Containers running in production environments actively fulfill requests from the internet or internal microservices, and are the constant subject of scans, attacks, and data exfiltration attempts by malicious actors. Considering the dynamic nature of container environments – and many container, host, and network surfaces which may come under attack – best practices like vulnerability scanning and hardening attack surfaces are simply not enough to achieve the complete runtime protection now required.
Falco is a cloud-native runtime security system that works with both containers and raw Linux hosts. It was developed by Sysdig and is an incubating project in the Cloud Native Computing Foundation. Falco works by looking at file changes, network activity, the process table, and other data for suspicious behavior and then sending alerts through a pluggable back end.
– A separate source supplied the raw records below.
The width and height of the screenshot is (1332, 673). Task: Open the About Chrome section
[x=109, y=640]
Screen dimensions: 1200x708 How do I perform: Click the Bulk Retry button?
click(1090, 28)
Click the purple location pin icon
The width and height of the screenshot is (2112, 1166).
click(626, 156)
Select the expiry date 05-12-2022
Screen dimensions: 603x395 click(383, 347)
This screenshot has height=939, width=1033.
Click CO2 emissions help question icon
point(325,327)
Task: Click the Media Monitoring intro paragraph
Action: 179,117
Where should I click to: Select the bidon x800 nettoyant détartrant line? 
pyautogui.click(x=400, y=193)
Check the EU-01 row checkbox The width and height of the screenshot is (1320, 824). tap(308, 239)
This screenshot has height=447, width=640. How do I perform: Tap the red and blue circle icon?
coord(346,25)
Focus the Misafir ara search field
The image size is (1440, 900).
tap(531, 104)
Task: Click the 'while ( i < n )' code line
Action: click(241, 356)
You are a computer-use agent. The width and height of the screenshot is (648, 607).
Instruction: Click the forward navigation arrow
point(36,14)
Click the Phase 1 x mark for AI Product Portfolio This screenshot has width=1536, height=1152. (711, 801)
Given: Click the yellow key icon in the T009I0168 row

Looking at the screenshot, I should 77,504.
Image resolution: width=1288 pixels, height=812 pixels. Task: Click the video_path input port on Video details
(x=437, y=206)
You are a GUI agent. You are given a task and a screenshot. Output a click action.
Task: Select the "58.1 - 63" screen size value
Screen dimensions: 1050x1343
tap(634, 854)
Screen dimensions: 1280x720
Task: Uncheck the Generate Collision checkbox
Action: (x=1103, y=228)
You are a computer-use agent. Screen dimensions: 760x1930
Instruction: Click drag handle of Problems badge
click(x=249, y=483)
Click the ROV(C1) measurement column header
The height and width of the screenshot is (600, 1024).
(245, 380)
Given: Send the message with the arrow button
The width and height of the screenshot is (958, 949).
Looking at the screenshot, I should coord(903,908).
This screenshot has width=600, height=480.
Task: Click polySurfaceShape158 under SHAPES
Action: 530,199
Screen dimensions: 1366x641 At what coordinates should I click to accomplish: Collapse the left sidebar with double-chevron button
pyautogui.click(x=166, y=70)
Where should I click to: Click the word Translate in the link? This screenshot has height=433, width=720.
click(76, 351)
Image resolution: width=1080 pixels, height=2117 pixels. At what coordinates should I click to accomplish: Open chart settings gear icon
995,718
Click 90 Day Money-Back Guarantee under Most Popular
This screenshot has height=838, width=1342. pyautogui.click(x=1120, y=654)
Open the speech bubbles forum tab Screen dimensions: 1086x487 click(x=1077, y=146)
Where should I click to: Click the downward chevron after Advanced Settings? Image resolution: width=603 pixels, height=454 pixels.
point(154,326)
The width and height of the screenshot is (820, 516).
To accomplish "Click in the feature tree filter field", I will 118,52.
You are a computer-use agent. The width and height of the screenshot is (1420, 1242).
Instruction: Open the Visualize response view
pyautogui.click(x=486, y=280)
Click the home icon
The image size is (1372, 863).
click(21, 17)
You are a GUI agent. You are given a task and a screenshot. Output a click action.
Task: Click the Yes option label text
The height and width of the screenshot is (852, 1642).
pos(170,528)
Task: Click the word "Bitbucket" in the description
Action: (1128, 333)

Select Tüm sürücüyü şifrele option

It inspects events at the system call level of a host through a kernel module or an extended BPF probe. Falco contains a rich set of rules that you can edit for flagging specific abnormal behaviors and for creating allow lists for normal computer operations.
Falco as a tool has 3 components:
- Falco - the core framework where policy rules are configured into
- Falco Sidekick - a daemon that extends a number of possible outputs from Falco and respective integration
- Falo Sidekick UI - a simple web UI where all those container security events are displayed in a dashboard.
While in this example, we are using Sidekick UI as the output, but looking at the available options for Sidekick, one can easily integrate from Slack, Pagerduty, Prometheus to any public cloud event sourcing resources like Azure Event Hub or AWS Lamda.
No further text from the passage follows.